_WHAT TO PRODUCE_
Search the records for the word "Given". Copy every line where it appears.

_SUPPLIED MATERIAL_
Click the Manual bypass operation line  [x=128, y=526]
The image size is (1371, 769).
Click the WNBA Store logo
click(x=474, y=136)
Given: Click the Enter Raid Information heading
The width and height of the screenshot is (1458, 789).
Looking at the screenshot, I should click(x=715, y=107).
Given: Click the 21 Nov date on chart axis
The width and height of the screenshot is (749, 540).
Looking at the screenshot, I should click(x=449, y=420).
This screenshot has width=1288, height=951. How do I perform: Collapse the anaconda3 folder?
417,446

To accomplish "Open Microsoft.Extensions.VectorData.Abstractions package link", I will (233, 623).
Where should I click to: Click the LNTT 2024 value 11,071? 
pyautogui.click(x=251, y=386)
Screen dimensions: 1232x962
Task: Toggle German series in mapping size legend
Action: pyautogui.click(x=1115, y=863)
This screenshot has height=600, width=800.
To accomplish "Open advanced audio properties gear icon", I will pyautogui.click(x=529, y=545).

_REPLY_
Given: Click the Enter Raid Information heading
Given: Click the 21 Nov date on chart axis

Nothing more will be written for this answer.